Menurut Sutanto (2002) pupuk organik merupakan bahan pembenah tanah yang paling baik dan alami dari pada bahan pembenah buatan/sintesis. Pada umumnya pupuk organik mengandung hara makro N, P, K rendah, tetapi mengandung hara mikro dalam jumlah cukup yang sangat diperlukan tanaman. Sebagai bahan pembenah tanah, pupuk organik mencegah terjadinya erosi, pengerakan permukaan tanah (crusting) dan retakan tanah, mempertahankan kelengasan tanah serta memperbaiki pengatusan dakhil (internal drainage). Sedangkan pupuk anorganik adalah pupuk yang mempunyai senyawa kimia anorganik. Kebanyakan pupuk ini terdiri dari pupuk-pupuk buatan dengan kandungan hara yang tinggi (Hasibuan, 2008).

Interaksi Varietas dan Pupuk Organik Terhadap Pertumbuhan dan Produksi tanaman Jagung

Dari analisis statistik diketahui bahwa interaksi antara perlakuan varietas dan pupuk organik berpengaruh nyata terhadap parameter tinggi tanaman 6 mst dan 7 mst, jumlah daun 5 dan 6 mst, laju pengisian biji dan produksi per plot.

Pada parameter tinggi tanaman varietas JAYA 1 paling responsif terhadap pemberian pupuk biasa sedangkan varietas P 12 adalah varietas yang paling responsif terhadap pemberian pupuk ABG. Pada parameter jumlah daun varietas JAYA 1 adalah varietas yang paling responsif terhadap pemberian pupuk biasa dan pupuk ABG. Pada parameter laju pengisian biji dan produksi per plot varietas NK 22 paling responsif terhadap pemberian pupuk biasa sedangkan varietas DK 3 adalah varietas yang paling responsif terhadap pemberian pupuk ABG. Hal ini menunjukkan bahwa setiap varietas memiliki respons yang berbeda terhadap masukan dari lingkungan, dimana fenotipe dari suatu tanaman adalah hasil dari interaksi antara genetik dari tanaman tersebut dengan lingkungan, sehingga hasil dari suatu tanaman ditentukan oleh perbedaan genetik maupun perbedaan masukan dari lingkungan yang diberikan kepada tanaman tersebut.

Ada dua macam perbedaan antara individu organisme : (I) Perbedaan yang ditentukan oleh keadaan luar, yaitu yang dapat ditelusuri dari lingkungan dan (II) Perbedaan yang dibawa sejak lahir, yaitu yang dapat ditelusuri dari kebakaan.
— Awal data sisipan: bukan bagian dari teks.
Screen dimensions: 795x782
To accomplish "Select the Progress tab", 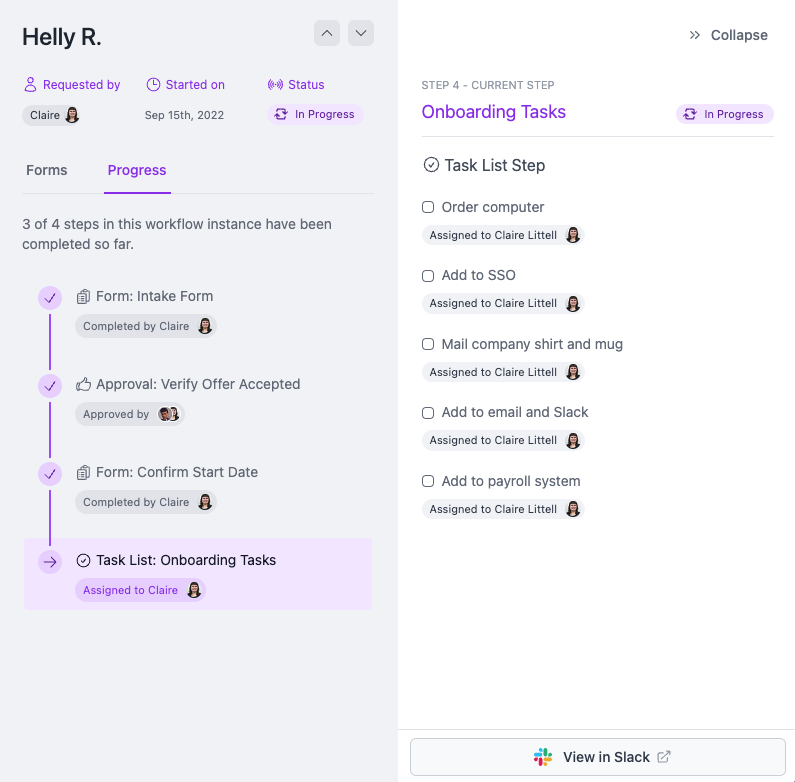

Suatu fenotip (penampilan dan cara berfungsinya) individu merupakan hasil interaksi antara genotip (warisan alami) dan lingkungannya. Walaupun sifat khas suatu fenotip tertentu tidak dapat selamanya ditentukan oleh perbedaan fenotip atau oleh lingkungan, ada kemungkinan perbedaan fenotip antara individu yang terpisahkan itu disebabkan oleh perbedaan lingkungan atau perbedaan keduanya. (Lovelles, 1989). Hasil maksimum dapat dicapai bila kultivar unggul menerima respons terhadap kombinasi optimum dari air, pupuk dan praktek budidaya

lainnya. Semua kombinasi in put ini penting dalam mencapai produktivitas tinggi (Nasir, 2002).